A Nebraska Congressman holds out hope Congress can pass the Farm Bill during its short, lame-duck session.
The mid-term elections have passed, but it appears partisanship still might doom the Farm Bill this year.
“It’s my understanding that on the Senate side there won’t be one Democrat vote for a farm bill until they’re all ready to vote for it,” Republican Congressman Adrian Smith tells Nebraska Radio Network. “So, that creates quite a stalemate.”
Smith says farmers shouldn’t have to wait for a new Congress, which would mean the process starts from scratch.
It appeared the Farm Bill was headed for passage before the September 30th deadline, but snags arose, and it failed to pass. Then, the mid-term elections got in the way.

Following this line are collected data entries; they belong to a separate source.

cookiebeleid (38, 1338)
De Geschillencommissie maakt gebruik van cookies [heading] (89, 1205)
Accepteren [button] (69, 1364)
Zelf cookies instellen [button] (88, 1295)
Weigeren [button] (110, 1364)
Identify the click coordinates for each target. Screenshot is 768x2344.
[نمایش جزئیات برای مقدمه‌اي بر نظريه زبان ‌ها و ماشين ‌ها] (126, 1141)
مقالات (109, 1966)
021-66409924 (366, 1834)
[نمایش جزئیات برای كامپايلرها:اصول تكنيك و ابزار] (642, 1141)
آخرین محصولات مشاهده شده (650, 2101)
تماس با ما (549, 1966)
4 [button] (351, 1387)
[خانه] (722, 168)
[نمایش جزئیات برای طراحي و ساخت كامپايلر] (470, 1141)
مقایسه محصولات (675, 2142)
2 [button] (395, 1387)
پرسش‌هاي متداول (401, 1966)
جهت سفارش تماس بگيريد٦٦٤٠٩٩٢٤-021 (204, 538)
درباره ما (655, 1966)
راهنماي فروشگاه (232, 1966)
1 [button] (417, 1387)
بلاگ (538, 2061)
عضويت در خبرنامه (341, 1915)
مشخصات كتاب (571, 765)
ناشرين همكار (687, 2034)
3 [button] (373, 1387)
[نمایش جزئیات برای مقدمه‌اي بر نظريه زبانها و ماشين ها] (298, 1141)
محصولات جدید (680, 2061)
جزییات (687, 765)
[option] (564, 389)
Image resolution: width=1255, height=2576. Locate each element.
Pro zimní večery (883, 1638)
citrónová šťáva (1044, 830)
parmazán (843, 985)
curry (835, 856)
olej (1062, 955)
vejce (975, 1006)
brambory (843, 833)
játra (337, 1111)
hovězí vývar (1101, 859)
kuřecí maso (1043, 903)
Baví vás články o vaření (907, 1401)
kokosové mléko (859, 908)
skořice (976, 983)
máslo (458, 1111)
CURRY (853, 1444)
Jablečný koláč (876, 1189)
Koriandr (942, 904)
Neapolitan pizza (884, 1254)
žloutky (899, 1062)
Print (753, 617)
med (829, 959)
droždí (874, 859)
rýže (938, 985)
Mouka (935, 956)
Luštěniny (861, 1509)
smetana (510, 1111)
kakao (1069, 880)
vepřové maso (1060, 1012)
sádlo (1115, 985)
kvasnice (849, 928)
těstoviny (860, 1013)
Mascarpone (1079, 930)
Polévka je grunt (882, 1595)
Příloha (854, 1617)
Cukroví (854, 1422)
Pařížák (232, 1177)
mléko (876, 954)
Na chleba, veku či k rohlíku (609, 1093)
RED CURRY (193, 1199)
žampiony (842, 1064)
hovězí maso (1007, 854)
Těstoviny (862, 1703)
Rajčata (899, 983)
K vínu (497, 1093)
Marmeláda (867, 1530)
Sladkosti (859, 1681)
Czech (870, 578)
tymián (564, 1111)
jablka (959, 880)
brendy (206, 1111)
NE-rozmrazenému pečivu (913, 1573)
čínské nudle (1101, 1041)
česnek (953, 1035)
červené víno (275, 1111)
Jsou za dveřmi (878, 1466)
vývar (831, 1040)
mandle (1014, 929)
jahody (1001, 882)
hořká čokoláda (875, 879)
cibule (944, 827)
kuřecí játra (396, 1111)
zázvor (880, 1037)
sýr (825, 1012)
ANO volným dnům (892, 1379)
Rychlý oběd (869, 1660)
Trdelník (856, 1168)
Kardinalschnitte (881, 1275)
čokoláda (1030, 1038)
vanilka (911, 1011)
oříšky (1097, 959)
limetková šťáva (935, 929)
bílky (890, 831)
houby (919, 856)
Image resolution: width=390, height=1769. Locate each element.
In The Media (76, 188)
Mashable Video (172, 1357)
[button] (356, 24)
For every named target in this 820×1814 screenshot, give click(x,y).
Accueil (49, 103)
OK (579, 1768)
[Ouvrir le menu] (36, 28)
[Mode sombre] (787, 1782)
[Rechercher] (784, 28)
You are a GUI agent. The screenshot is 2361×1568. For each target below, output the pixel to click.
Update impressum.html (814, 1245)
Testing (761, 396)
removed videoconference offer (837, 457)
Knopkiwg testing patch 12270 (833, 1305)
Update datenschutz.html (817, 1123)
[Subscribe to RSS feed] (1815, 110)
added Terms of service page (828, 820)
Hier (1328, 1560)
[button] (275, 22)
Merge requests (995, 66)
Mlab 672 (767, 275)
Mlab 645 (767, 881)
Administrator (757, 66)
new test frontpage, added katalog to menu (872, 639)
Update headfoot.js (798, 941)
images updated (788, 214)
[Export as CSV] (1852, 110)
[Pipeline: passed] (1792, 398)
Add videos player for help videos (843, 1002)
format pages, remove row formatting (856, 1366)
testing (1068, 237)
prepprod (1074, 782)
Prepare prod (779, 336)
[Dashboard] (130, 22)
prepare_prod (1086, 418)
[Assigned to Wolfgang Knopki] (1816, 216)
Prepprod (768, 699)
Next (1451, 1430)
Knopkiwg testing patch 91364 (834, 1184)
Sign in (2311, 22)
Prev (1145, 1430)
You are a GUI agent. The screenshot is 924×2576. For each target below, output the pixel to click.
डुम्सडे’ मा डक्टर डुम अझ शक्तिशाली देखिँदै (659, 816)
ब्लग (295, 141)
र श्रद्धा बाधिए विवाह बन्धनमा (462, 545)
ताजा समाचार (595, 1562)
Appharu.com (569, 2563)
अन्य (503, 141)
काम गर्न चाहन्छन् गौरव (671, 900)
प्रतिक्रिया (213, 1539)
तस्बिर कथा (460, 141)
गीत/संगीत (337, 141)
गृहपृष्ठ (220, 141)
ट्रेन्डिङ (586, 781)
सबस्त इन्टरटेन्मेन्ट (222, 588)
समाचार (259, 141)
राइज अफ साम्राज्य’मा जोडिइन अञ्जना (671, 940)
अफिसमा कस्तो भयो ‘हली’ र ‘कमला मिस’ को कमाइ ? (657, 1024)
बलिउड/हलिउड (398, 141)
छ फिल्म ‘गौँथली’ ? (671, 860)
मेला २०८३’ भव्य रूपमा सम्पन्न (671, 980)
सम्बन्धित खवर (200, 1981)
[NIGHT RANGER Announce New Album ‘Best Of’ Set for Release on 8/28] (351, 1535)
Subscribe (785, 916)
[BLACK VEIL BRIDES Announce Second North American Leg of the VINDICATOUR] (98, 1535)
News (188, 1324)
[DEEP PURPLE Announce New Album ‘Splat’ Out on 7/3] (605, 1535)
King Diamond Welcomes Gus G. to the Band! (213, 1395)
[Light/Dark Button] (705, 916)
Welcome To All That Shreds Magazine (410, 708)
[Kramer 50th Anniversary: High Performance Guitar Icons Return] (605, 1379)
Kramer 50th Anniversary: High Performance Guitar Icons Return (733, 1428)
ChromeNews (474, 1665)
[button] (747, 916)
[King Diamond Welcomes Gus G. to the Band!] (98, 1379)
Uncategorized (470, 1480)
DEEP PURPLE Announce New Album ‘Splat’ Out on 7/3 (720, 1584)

The House and Senate versions differ, with the big difference being a disagreement on the nutrition program, called the Supplemental Nutrition Assistance Program (SNAP), better known as the food stamp program. The House included new work requirement provisions for recipients of food stamps. The Senate has balked at the provisions. SNAP is the largest program in the Farm Bill.
Other issues have kept the Farm Bill from passing, though, such as a disagreement on the conservation program. A new problem has arisen as well. A dispute over forestry provisions in the bill have developed in wake of the wildfires in California and how much forest management might have contributed to the deadly fires. Democrats have opposed last-minute provisions pushed by Republicans.
Smith says agriculture is anxiously waiting for Congress to act.
“I would hope that we can get this done in a reasonable fashion so that farmers won’t be left wondering what U.S. farm policy is moving forward.”
An extension of the 2014 Farm Bill expires in December.